## Required action
Show all the lines in the data below that include the word "Uncheck".

## Data in this exercise

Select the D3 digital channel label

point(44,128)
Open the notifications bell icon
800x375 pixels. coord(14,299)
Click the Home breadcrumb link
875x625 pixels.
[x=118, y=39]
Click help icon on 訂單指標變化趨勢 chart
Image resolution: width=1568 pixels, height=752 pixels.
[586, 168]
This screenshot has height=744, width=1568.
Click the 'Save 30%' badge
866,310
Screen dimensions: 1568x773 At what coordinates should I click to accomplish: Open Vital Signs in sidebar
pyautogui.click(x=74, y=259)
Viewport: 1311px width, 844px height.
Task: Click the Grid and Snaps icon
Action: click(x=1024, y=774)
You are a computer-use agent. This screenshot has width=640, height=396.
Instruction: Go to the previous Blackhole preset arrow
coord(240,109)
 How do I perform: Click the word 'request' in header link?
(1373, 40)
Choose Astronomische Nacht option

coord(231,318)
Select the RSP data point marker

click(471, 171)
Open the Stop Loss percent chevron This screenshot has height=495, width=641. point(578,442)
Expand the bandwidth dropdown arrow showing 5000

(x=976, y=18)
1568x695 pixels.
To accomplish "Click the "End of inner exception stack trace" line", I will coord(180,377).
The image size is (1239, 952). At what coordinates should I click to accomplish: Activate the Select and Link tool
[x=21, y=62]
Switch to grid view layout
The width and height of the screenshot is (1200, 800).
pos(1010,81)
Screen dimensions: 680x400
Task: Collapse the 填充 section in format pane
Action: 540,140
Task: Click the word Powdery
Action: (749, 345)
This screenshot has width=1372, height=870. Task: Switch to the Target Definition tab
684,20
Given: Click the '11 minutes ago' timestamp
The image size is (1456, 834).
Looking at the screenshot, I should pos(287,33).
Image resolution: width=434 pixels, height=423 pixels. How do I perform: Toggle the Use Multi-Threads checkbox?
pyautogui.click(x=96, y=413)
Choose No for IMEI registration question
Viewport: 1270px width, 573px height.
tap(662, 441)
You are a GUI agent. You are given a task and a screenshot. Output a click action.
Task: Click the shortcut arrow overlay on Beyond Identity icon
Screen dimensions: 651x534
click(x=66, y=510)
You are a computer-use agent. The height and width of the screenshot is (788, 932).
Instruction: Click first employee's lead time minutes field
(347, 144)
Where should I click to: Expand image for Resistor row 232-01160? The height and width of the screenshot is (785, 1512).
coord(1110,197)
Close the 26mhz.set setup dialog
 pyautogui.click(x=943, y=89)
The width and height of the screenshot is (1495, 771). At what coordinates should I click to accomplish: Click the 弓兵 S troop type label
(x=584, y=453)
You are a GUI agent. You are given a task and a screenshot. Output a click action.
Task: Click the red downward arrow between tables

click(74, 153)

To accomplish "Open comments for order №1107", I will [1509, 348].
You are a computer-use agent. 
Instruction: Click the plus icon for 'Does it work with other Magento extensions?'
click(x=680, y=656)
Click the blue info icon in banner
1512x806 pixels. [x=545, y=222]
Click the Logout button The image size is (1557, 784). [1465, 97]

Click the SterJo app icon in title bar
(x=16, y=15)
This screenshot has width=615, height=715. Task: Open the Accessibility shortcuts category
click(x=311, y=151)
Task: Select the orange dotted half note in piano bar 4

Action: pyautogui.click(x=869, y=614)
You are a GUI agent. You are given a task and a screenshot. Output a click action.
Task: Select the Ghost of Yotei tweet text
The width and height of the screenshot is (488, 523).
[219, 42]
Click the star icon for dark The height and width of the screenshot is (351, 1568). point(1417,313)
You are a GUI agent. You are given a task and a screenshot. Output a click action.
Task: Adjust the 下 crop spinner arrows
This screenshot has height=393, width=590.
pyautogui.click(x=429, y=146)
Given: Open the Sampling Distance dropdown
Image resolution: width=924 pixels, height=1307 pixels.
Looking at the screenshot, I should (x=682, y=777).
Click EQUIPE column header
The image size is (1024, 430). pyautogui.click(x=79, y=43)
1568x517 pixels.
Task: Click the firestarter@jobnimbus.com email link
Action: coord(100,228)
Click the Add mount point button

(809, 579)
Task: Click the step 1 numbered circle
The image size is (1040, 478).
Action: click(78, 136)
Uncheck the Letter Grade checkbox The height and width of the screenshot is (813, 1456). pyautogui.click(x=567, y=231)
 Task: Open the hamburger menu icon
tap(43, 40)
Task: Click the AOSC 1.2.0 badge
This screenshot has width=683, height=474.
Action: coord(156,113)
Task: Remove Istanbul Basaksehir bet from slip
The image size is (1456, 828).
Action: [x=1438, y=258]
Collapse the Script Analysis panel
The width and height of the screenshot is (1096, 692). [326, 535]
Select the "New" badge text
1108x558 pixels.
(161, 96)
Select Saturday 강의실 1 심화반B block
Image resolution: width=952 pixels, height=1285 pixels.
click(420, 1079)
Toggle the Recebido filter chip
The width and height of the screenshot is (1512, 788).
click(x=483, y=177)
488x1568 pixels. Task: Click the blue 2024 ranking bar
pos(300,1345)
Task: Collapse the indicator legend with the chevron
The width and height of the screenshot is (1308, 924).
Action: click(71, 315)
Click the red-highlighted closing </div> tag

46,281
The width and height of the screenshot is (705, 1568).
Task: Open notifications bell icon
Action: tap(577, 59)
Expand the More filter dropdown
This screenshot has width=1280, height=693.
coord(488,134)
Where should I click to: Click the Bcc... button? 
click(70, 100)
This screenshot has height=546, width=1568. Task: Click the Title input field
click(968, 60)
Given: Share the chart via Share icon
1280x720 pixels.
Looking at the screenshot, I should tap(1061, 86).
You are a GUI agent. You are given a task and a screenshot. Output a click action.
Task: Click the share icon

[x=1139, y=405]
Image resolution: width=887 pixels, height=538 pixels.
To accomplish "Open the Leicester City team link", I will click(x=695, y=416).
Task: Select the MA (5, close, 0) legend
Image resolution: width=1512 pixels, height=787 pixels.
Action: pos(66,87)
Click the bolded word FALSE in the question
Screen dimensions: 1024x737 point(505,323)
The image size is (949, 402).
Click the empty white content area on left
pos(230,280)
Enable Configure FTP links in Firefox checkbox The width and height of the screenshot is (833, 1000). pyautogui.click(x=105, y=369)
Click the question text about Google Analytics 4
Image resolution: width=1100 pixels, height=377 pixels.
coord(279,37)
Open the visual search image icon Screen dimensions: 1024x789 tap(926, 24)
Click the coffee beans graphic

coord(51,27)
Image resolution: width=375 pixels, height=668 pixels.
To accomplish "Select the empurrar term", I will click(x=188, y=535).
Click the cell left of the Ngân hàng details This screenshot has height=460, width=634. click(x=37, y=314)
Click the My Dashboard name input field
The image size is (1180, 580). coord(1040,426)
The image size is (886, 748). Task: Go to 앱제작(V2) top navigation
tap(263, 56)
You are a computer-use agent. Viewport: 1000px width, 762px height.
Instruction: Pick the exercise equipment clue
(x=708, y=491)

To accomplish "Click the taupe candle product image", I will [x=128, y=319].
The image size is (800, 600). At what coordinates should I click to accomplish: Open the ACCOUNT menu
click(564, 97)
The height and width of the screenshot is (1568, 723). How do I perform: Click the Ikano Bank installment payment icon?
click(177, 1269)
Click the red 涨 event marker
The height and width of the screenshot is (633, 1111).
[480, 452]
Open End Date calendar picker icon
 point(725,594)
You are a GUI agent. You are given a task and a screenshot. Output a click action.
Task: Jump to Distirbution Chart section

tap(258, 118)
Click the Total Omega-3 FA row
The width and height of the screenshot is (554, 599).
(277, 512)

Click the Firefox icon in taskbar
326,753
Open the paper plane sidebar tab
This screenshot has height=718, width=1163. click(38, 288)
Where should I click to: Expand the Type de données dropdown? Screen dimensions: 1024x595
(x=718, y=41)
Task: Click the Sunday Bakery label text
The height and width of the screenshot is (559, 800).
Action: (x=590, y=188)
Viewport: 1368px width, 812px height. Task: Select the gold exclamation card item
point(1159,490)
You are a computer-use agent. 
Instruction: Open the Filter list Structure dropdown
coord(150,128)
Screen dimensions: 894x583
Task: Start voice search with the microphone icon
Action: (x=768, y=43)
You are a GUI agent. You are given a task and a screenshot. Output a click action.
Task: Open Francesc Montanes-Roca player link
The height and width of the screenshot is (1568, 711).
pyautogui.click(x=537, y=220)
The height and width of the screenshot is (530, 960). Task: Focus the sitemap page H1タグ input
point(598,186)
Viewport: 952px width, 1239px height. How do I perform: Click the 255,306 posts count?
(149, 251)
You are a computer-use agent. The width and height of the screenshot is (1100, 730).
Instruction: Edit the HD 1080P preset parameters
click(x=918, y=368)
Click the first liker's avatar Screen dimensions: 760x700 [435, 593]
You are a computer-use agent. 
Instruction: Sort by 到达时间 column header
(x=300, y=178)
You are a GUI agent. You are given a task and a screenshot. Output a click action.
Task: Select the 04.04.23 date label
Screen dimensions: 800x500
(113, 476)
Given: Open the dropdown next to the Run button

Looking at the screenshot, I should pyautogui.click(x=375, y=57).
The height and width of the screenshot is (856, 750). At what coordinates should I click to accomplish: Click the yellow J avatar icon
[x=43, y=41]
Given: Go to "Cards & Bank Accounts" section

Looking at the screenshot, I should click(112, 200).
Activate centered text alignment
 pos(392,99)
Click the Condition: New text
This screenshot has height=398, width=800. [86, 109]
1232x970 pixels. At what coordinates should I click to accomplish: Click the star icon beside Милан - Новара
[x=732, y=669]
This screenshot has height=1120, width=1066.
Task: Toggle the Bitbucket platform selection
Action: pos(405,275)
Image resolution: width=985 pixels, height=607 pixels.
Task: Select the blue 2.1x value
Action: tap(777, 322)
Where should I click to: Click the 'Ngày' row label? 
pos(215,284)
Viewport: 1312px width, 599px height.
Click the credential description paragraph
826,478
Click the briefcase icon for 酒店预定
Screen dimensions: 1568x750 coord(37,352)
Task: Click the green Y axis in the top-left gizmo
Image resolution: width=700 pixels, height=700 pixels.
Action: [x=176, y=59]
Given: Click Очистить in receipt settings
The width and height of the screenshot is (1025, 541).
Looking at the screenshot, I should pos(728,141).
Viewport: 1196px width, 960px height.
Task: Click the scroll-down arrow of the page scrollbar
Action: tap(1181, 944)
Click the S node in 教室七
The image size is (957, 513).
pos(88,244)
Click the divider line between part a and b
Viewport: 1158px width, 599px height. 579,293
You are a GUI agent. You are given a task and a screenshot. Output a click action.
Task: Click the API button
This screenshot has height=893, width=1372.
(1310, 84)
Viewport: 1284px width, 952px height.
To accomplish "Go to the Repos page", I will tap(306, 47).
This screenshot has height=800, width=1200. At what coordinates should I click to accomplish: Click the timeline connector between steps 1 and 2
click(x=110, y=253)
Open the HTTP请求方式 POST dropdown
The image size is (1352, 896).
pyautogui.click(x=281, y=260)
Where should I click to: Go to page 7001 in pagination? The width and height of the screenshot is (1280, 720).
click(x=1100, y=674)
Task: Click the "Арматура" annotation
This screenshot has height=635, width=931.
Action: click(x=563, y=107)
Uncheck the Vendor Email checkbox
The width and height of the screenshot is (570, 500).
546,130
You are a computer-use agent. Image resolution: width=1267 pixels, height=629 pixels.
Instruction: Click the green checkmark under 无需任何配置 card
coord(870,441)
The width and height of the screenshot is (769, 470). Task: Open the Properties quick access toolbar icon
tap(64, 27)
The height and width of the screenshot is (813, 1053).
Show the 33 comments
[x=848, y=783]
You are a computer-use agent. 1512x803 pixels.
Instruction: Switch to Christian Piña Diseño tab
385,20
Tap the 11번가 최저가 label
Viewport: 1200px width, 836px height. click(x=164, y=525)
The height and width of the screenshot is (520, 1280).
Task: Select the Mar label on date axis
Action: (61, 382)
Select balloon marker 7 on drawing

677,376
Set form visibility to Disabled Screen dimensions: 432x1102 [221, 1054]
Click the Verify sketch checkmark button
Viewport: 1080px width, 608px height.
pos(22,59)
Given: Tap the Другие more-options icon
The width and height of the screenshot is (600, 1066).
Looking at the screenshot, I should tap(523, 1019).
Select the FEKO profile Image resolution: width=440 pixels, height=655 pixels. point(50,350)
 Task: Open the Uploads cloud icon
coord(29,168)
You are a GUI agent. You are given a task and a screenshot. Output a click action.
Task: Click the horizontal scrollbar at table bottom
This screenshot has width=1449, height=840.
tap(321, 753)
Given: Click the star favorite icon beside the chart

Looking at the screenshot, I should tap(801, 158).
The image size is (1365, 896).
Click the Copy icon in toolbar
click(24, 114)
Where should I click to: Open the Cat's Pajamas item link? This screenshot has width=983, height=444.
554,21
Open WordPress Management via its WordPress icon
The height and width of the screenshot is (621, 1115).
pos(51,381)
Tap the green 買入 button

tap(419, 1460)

## Written response
Uncheck the Letter Grade checkbox The height and width of the screenshot is (813, 1456). pyautogui.click(x=567, y=231)
Uncheck the Vendor Email checkbox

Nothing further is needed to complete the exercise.